* [Records drawn from a dataset]:

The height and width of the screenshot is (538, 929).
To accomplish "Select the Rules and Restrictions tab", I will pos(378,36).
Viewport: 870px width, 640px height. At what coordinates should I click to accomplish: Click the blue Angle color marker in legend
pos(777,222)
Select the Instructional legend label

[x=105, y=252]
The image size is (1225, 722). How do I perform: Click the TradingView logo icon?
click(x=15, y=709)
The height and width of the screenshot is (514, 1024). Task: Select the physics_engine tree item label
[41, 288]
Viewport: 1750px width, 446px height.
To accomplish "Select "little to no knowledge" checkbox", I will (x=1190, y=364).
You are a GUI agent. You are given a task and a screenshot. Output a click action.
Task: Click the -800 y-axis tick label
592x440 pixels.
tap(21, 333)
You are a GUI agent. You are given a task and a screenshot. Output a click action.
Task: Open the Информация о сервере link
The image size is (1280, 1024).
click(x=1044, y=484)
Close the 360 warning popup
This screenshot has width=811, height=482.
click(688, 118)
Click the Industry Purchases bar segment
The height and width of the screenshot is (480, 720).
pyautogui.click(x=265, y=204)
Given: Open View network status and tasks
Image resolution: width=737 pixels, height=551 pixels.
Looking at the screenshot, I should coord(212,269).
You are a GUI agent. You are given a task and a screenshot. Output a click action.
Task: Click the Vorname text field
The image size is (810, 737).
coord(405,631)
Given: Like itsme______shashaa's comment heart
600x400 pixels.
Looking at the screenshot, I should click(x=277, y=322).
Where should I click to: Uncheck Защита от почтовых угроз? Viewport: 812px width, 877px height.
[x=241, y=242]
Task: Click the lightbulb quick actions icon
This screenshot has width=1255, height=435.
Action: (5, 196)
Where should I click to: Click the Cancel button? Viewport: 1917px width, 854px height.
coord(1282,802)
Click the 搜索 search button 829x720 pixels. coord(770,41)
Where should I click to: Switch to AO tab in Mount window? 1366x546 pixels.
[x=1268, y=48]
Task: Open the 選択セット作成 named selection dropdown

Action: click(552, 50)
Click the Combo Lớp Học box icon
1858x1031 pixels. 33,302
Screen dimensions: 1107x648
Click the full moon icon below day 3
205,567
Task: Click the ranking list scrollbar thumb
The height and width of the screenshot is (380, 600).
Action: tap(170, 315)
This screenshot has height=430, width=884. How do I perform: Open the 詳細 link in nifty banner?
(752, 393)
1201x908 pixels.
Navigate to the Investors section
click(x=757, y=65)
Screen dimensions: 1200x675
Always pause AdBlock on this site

* [Task prompt]: Would you please copy the lines above, from the one holding "Screen dimensions: 1107x648" through the last, and nothing else?

* [Result for this exercise]:
Screen dimensions: 1107x648
Click the full moon icon below day 3
205,567
Task: Click the ranking list scrollbar thumb
The height and width of the screenshot is (380, 600).
Action: tap(170, 315)
This screenshot has height=430, width=884. How do I perform: Open the 詳細 link in nifty banner?
(752, 393)
1201x908 pixels.
Navigate to the Investors section
click(x=757, y=65)
Screen dimensions: 1200x675
Always pause AdBlock on this site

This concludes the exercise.